Per 100 grams of eggplant, it contains 24 calories, 1.1 grams of protein, 2 grams of fat, 5 grams of ash, 5.5 grams of carbohydrates, 15 mg of calcium, 37 mg of phosphorus, 4 mg of iron, 30 IUA, 0.4 mg of B1, 0.5 mg of B2, 6 mg of niacin, and 5 mg of vitamin C.

Climate Requirements

Eggplants thrive in warm climates, unable to survive at -1°C. A successful cultivation requires a 6-month vegetative period, with an optimum temperature range of 25-30°C. Night temperatures around 15-20°C are suitable. Below 15°C, fruiting problems arise, leading to weakened plant development and discoloration in fruits. Temperatures below 8°C halt growth and flower production. The most suitable temperature for fruit yield is 22°C. Adequate development occurs with 55-60% air humidity at 25°C and 60-70% soil moisture.

Soil Preferences

Eggplants dislike clayey soils and are prone to root rot in heavy, humid soils. Physiological issues increase in poorly drained, clayey, and cool soils, resulting in reduced early yields. They are moderately sensitive to salt; soil electrical conductivity (EC) should be below 2.5 mS. They prefer deep, permeable, organic-rich soils with a loamy-sandy texture and a pH between 6-6.7.

Seedling Cultivation:

Due to its long vegetative period, eggplants cannot be directly grown from seeds. Seeds should be sown in December-January, while seedlings are planted in March-April. Optimal germination soil temperature is between 21-26°C. Seedlings are recommended to be grown in a 2:1 ratio of peat to perlite mixture in plastic trays, with additional nutrients (0.6 kg P2O5, 0.4 kg K2O, 0.4 kg N, 0.3 kg MgO) per cubic meter. Alternatively, plastic seedling bags filled with a mixture of composted farm manure, sieved garden soil, and sieved river sand can be used. Soil fumigation with a suitable agent is beneficial. Seedlings should be transplanted when they have 5-6 true leaves.

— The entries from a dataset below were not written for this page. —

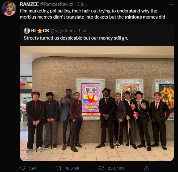Click the 394 replies count
178x172 pixels.
[x=33, y=168]
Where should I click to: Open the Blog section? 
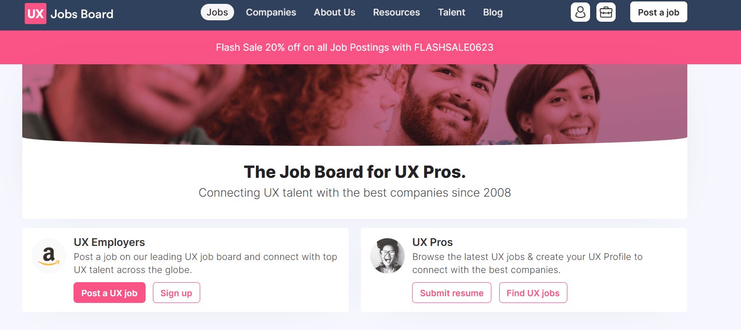492,12
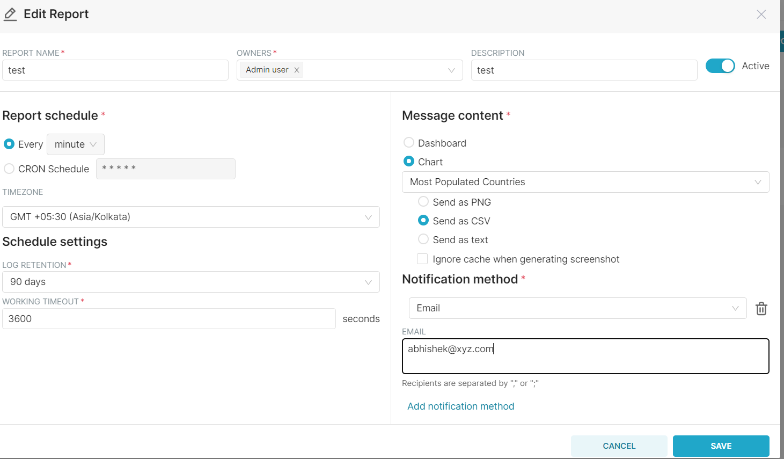Select Send as text option
This screenshot has height=459, width=784.
pos(423,239)
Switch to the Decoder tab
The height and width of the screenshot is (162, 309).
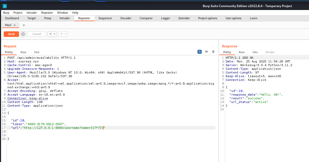coord(126,18)
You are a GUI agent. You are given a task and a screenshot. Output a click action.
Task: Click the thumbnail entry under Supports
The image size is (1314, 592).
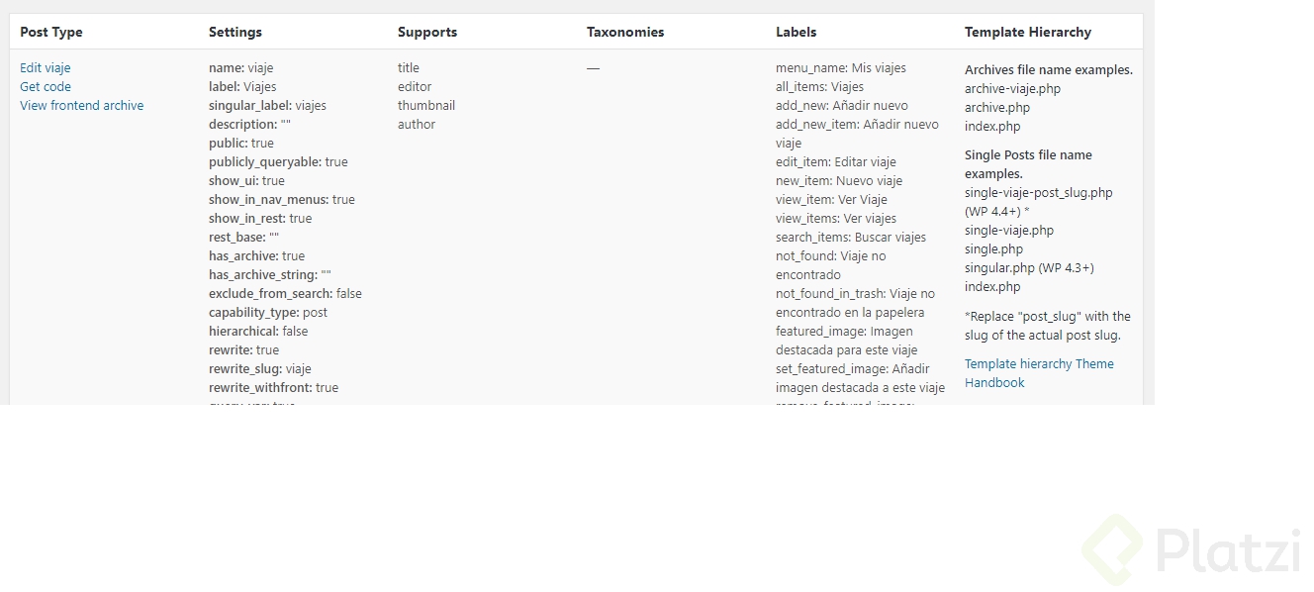pos(426,106)
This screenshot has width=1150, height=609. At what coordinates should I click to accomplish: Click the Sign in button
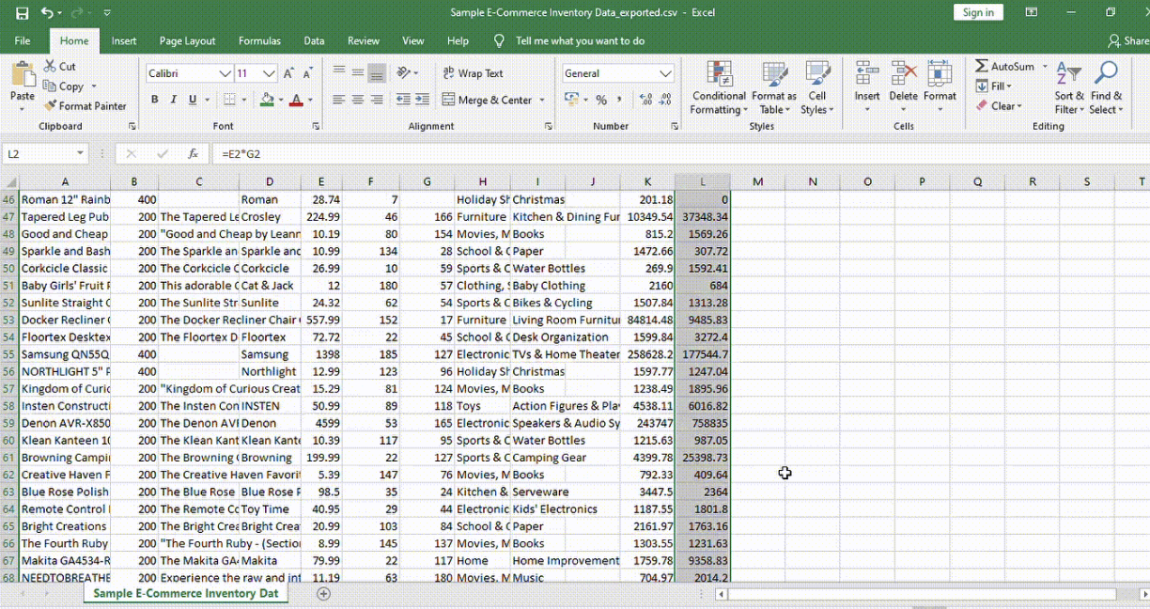click(x=977, y=12)
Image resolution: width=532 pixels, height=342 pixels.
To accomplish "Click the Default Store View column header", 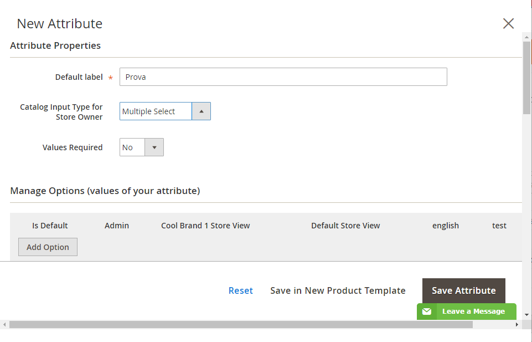I will pyautogui.click(x=345, y=226).
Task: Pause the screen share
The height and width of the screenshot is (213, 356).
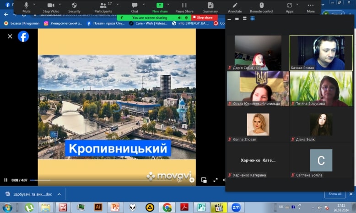Action: click(x=184, y=6)
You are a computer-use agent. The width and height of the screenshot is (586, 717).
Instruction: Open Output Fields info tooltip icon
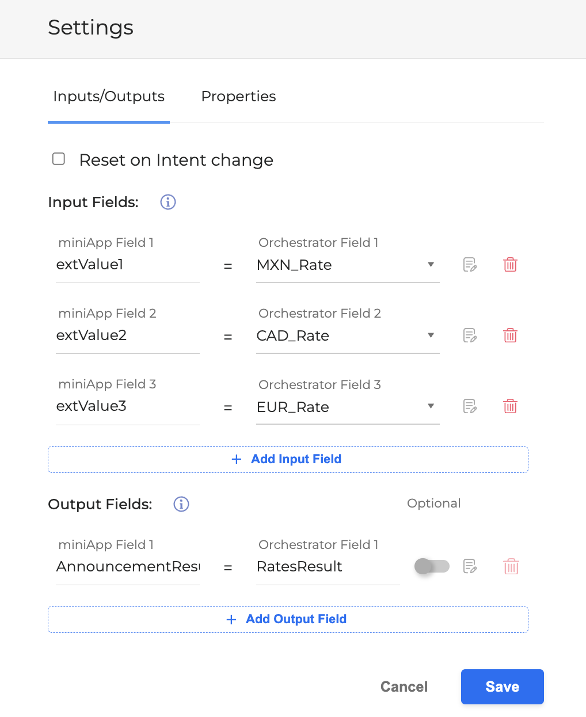[181, 504]
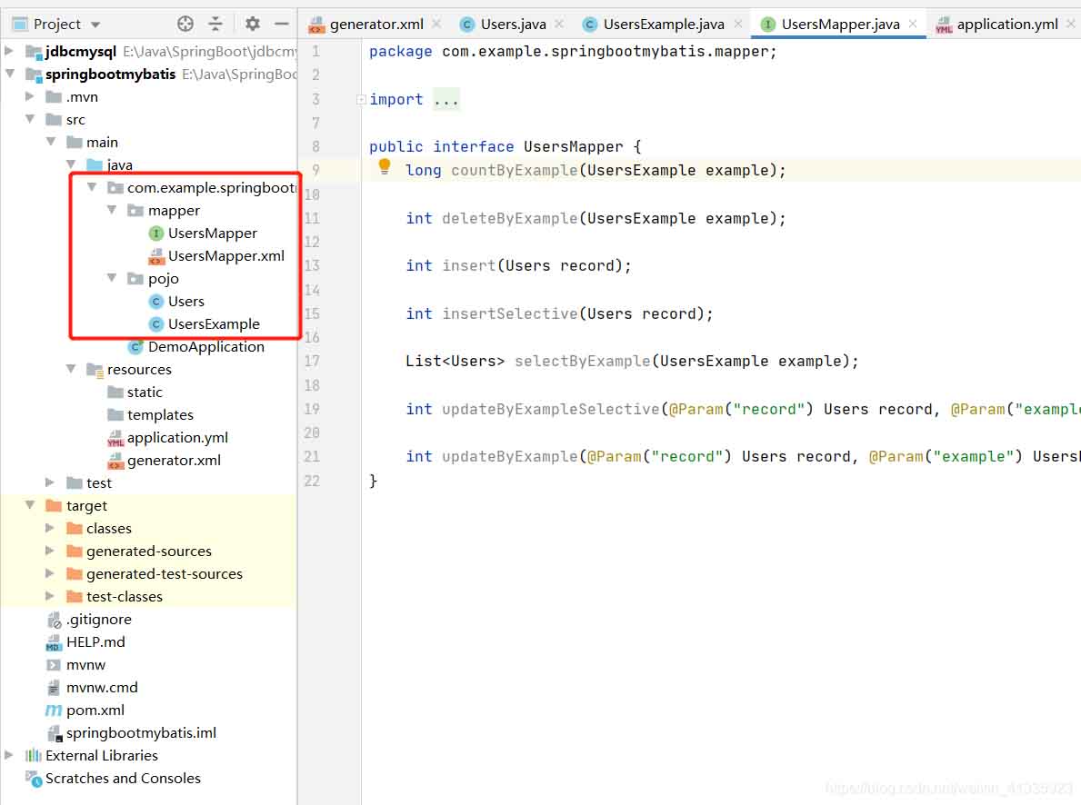The width and height of the screenshot is (1081, 805).
Task: Click countByExample method name in editor
Action: pos(514,170)
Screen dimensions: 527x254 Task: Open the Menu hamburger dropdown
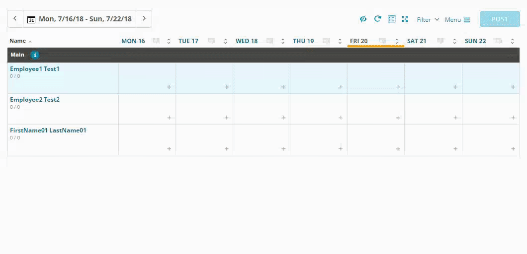click(457, 20)
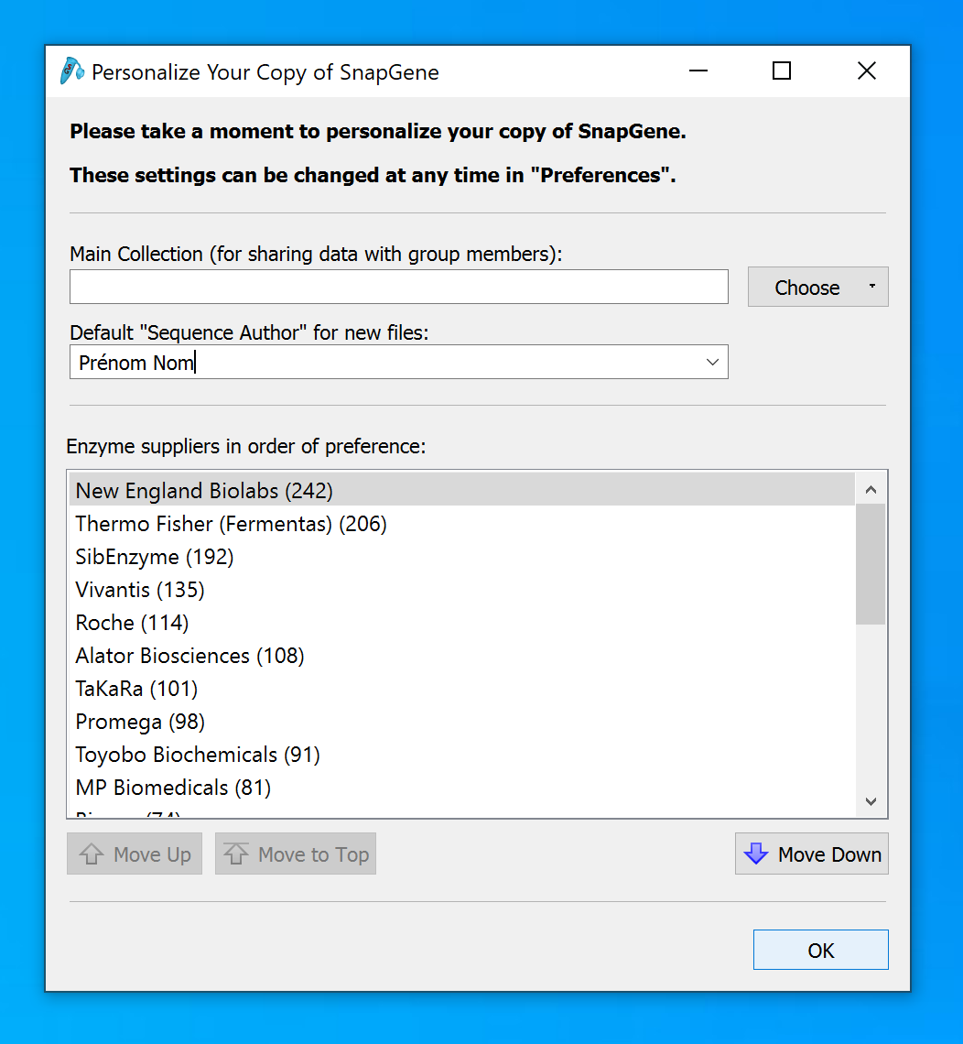Click the Move Up arrow icon
Viewport: 963px width, 1044px height.
pos(92,854)
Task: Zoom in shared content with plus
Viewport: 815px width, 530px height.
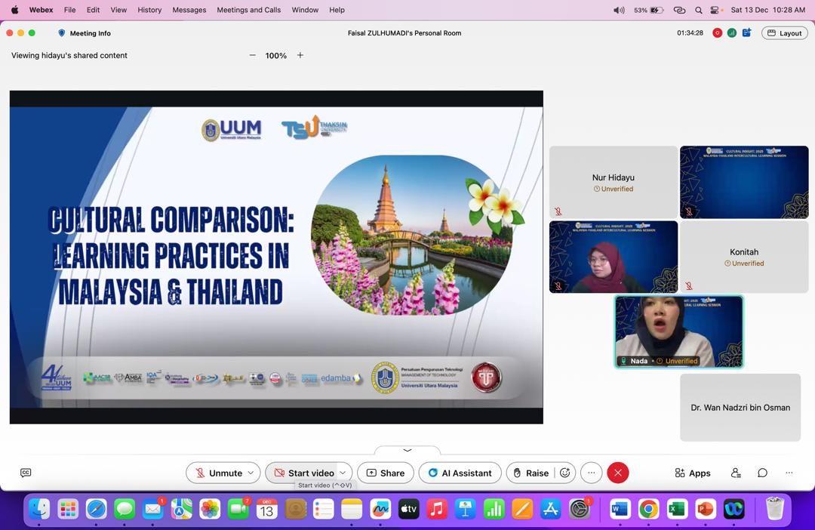Action: coord(300,55)
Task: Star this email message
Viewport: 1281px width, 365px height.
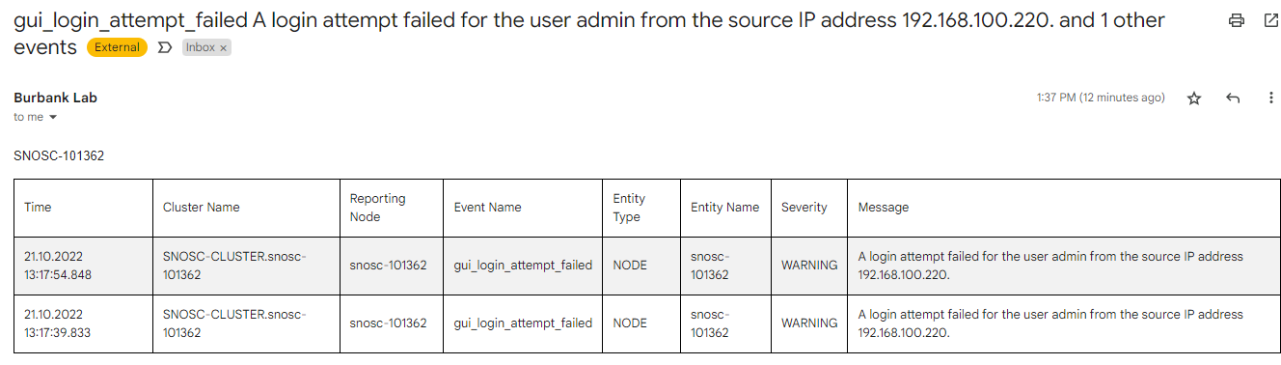Action: 1194,98
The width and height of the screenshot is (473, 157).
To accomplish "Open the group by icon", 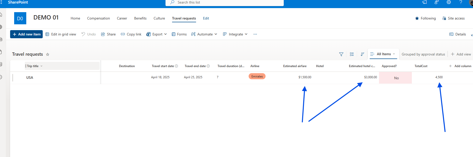I will click(352, 54).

Soil Preparation and Fertilization

For eggplant cultivation, 5-8 tons of well-rotted farm manure is applied per hectare, followed by plowing to a depth of 20-25 cm. For every hectare, 20 kg of N, 10 kg of P2O5, and 25 kg of K2O should be provided. Phosphorus fertilizer is applied entirely during basal fertilization, while nitrogen and potash fertilizers are divided into 3-4 applications.

Cultivation Practices

Weeding

The first weeding is done 7-10 days after planting, followed by a second weeding at 20-30 days. Additional weeding can be done to control weeds and retain soil moisture.

Irrigation

Drip irrigation is highly recommended, avoiding overhead watering. Watering should be controlled until the first fruits appear after the initial watering.

Pruning

Pruning is done during the period of decreased yield, removing branches just above the crown area. This results in a sturdier plant. Additional watering and fertilization follow the pruning.

Harvesting

Harvesting should be done when fruits reach their normal size and color. Using a knife or scissors, cut the fruit with a portion of the stem. Regular harvesting intervals enhance both the quality and yield of the produce.

Yield

Each plant yields 10-30 fruits, with an average yield per hectare ranging from 2-13 tons.

Common Diseases

Eggplants are susceptible to various diseases such as powdery mildew, white rot, downy mildew, early blight, damping-off, bacterial wilt, tobacco mosaic virus, potato stripe virus disease, root collar rot, root rot, wilting, anthracnose, stem rot, and fruit rot.

Pests Affecting Eggplants

Common pests include nematodes, cutworms, leaf miners, red spider mites, aphids, thrips, stink bugs, whiteflies, cotton leafworms, hornworms, and flower bugs.